The gene family and pathway-level prediction tables can then be generated from these shuffled tables by running the standard PICRUSt2 commands. Below is an example of how to quickly run metagenome_pipeline.py
and pathway_pipeline.py
on all shuffled tables with a bash loop.
# Make folders for shuffled output
mkdir EC_metagenome_out_shuffled
mkdir pathways_out_shuffled
for i in {1..5}; do
# Define in and out file paths.
EC_SHUFFLED="EC_predicted_shuffled/EC_predicted_shuf"$i".tsv.gz"
OUT_META="EC_metagenome_out_shuffled/rep"$i
OUT_PATHWAYS="pathways_out_shuffled/rep"$i
# PICRUSt2 scripts to get prediction abundance tables for gene and pathway levels, respectively.
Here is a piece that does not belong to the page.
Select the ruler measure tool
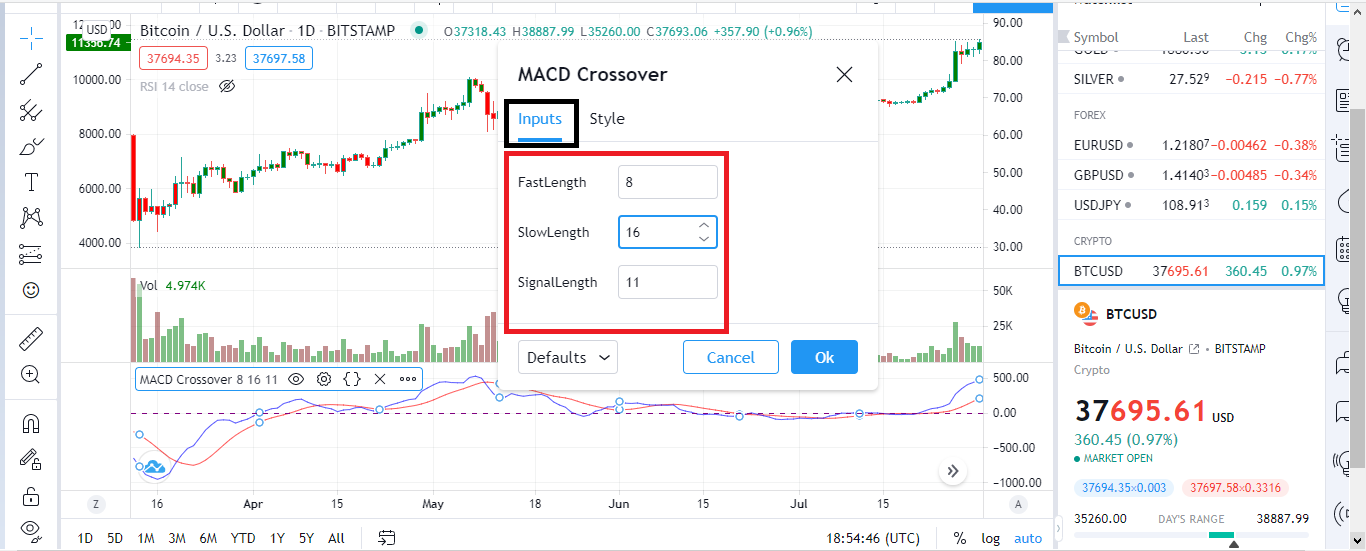This screenshot has width=1366, height=551. [x=31, y=339]
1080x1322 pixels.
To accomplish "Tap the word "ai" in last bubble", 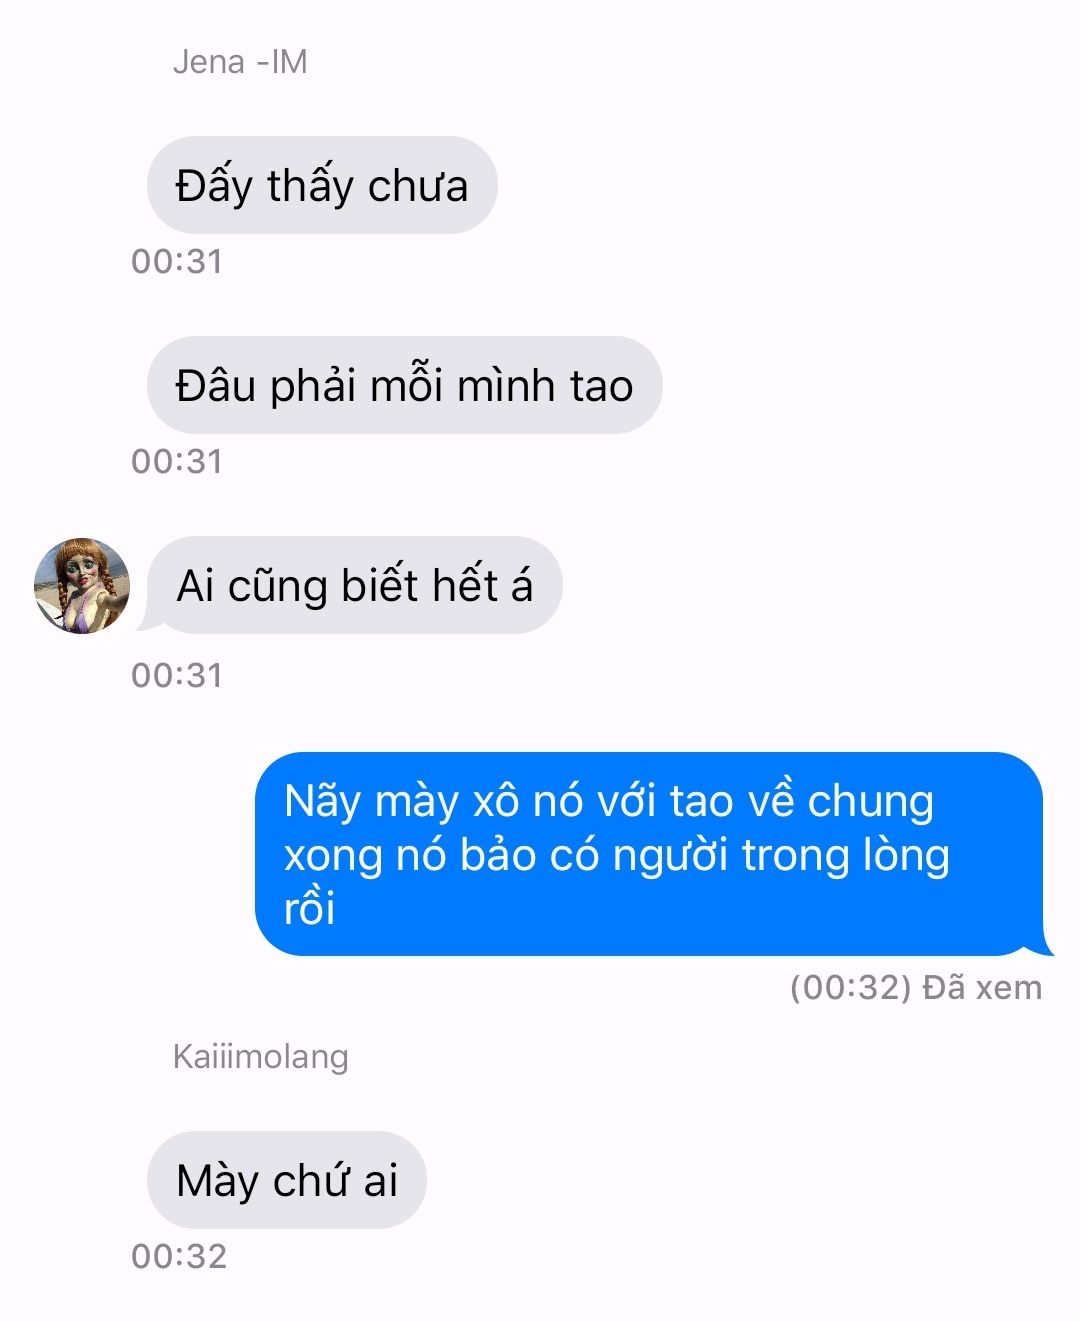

metagenome_pipeline.py -i ../table.biom -m marker_predicted_and_nsti.tsv.gz -f $EC_SHUFFLED \
-o $OUT_META \
--strat_out
pathway_pipeline.py -i $OUT_META/pred_metagenome_contrib.tsv.gz \
-o $OUT_PATHWAYS \
-p 1
done
These shuffled tables are especially helpful to get a baseline for how the predicted functional data differentiates samples (e.g. based on ordination or differential abundance testing) when the predicted ASV genomes are assigned randomly.